En fait, je suis quelque part un vrai colbertiste mais là aussi, le terme « colbertiste » a été transformé en synonyme d’État dirigiste, mais ce n’est pas ça, c’est l’alliance du privé et du public en bonne intelligence qu’avait ambitionné le grand Colbert !

Il faut beaucoup d’abnégation, d’humilité, de courage, de patience, et surtout la passion.

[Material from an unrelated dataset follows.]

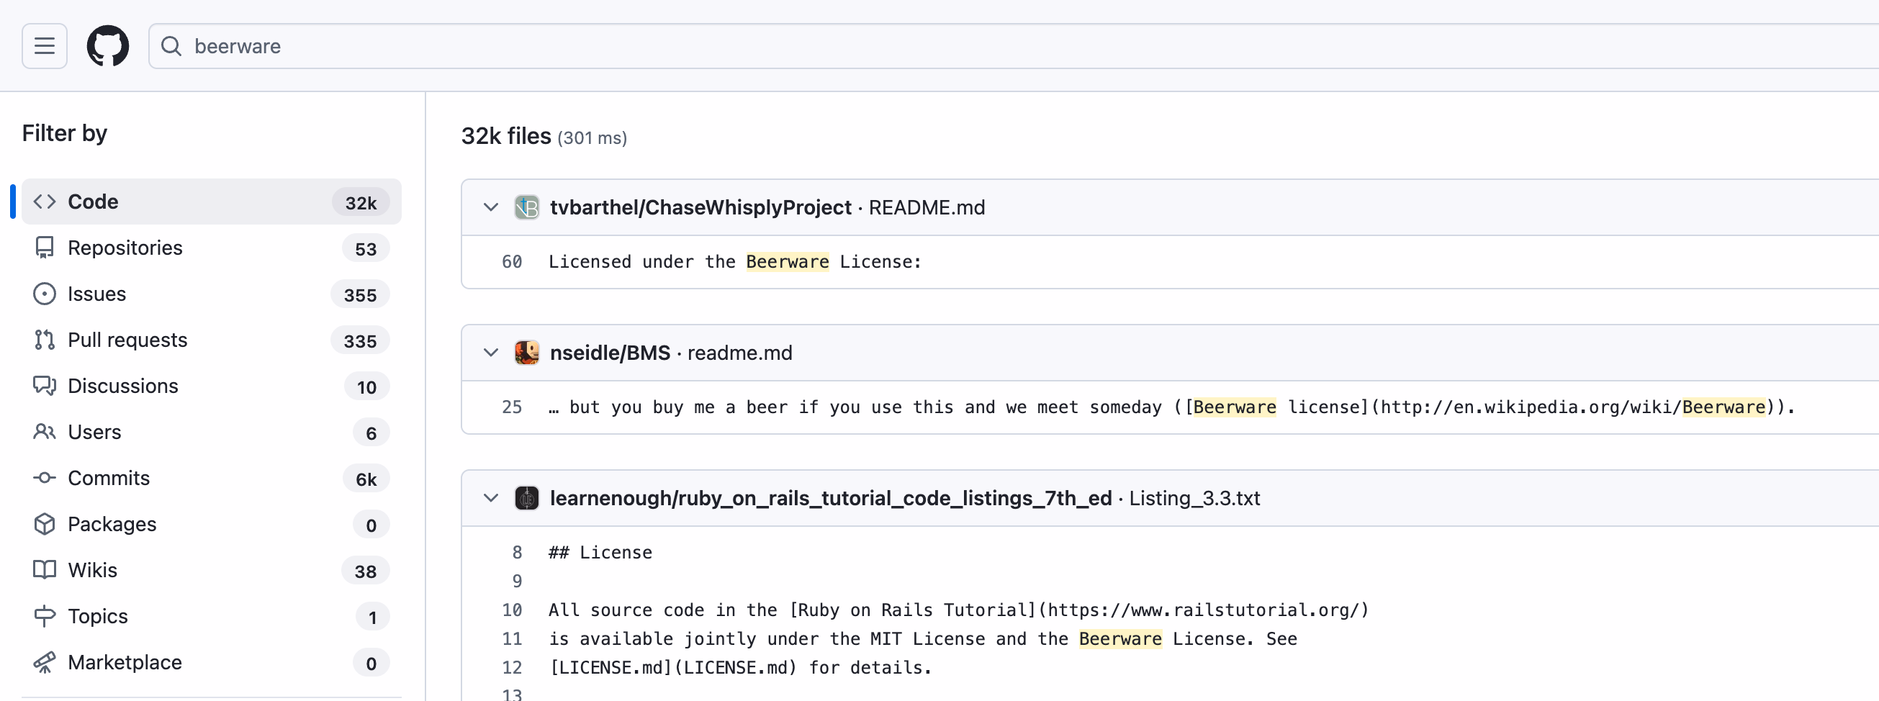Collapse the nseidle/BMS result card
This screenshot has width=1879, height=701.
coord(490,352)
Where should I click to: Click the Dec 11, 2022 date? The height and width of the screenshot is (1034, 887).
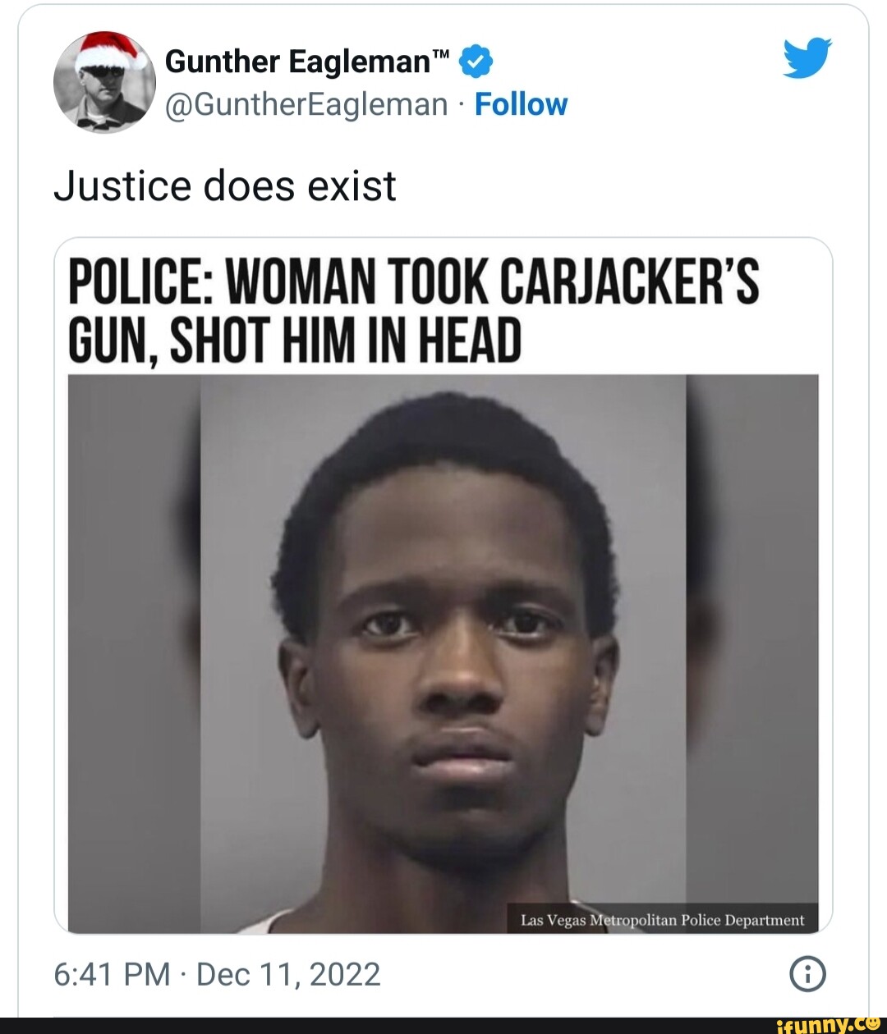click(x=288, y=974)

L’intelligence économique pose comme moyens, la transversalité des informations, la compréhension des enjeux des acteurs, la prise en compte de leurs différentes cultures, de leurs contraintes. Francis Massé a réussi avec l’université du transport aérien de l’ENAC à mettre en place une formation réunissant à la fois comme apprenants et comme intervenants tous les acteurs d’un écosystème-ici celui du transport aérien- afin de favoriser l’innovation et la transformation de ce secteur. A y regarder de près, les moyens utilisés s’ils ne sont pas exactement les mêmes, sont très semblables. Ainsi la logotique pourrait devenir un facteur d’acculturation des différents acteurs à la culture de l’intelligence économique mais surtout à la culture du combat économique.